Aperture Synthesis Observations of the Nearby Spiral NGC 6503: Modeling the Thin and Thick HI Disks

TL;DR

This study uses high-quality aperture synthesis HI observations of NGC 6503 to model its complex gas disk structure, revealing a thin disk with a slower-rotating thick layer likely due to star formation activity.

Contribution

It introduces a detailed model of the galaxy's HI disk comprising a thin and a slow-rotating thick layer, based on improved interferometric imaging techniques.

Findings

HI distribution extends to about 23 kpc, similar to the optical disk.

The HI velocity field shows regularity with some irregularities.

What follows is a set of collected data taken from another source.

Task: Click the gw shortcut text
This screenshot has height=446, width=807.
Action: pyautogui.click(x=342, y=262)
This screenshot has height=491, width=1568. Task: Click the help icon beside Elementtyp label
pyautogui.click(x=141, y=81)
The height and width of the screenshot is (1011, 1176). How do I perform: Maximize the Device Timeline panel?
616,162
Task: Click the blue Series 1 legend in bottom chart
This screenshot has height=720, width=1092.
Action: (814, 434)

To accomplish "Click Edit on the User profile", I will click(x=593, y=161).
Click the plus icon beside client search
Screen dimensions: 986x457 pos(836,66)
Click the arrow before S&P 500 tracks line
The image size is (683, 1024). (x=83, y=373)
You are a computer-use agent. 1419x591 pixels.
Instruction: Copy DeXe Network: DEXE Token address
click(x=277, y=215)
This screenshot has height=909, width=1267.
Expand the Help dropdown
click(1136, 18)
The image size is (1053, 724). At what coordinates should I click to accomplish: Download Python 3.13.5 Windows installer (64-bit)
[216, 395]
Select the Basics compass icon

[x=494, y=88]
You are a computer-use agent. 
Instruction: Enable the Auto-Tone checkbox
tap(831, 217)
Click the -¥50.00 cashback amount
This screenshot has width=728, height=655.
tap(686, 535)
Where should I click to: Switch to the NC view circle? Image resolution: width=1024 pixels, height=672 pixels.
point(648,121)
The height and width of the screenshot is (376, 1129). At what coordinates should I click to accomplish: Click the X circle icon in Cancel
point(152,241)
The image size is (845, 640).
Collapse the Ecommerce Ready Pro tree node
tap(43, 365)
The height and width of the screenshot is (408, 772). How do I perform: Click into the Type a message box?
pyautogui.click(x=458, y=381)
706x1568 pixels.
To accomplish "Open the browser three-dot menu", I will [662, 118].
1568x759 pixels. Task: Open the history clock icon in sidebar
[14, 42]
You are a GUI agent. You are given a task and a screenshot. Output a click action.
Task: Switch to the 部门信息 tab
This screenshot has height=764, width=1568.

Presence of a slow-rotating thick HI layer suggests star formation influences extra-planar gas.

Abstract

We present sensitive aperture synthesis observations of the nearby, late-type spiral galaxy NGC 6503, and produce HI maps of considerably higher quality than previous observations by van Moorsel & Wells (1985). We find that the velocity field, while remarkably regular, contains clear evidence for irregularities. The HI is distributed over an area much larger than the optical image of the galaxy, with spiral features in the outer parts and localized holes within the HI distribution. The absence of absorption towards the nearby quasar 1748+700 yields an upper limit of 5 10^{17} cm^{-2} for the column density of cold HI gas along a line of sight which should intersect the disk at a radius of 29 kpc. This suggests that the radial extent of the HI disk is not much larger than that which we trace in HI emission (23 kpc). The observed HI distribution is inconsistent with models of a single thin or thick disk. Instead, the data require a model containing a thin disk plus a thicker low column-density HI layer that rotates more slowly than the thin disk and that extends only to approximately the optical radius. This suggests that the presence of extra-planar gas in this galaxy is largely the result of star formation in the disk rather than cold gas accretion. Improved techniques for interferometric imaging including multi-scale Clean that were used in this work are also described.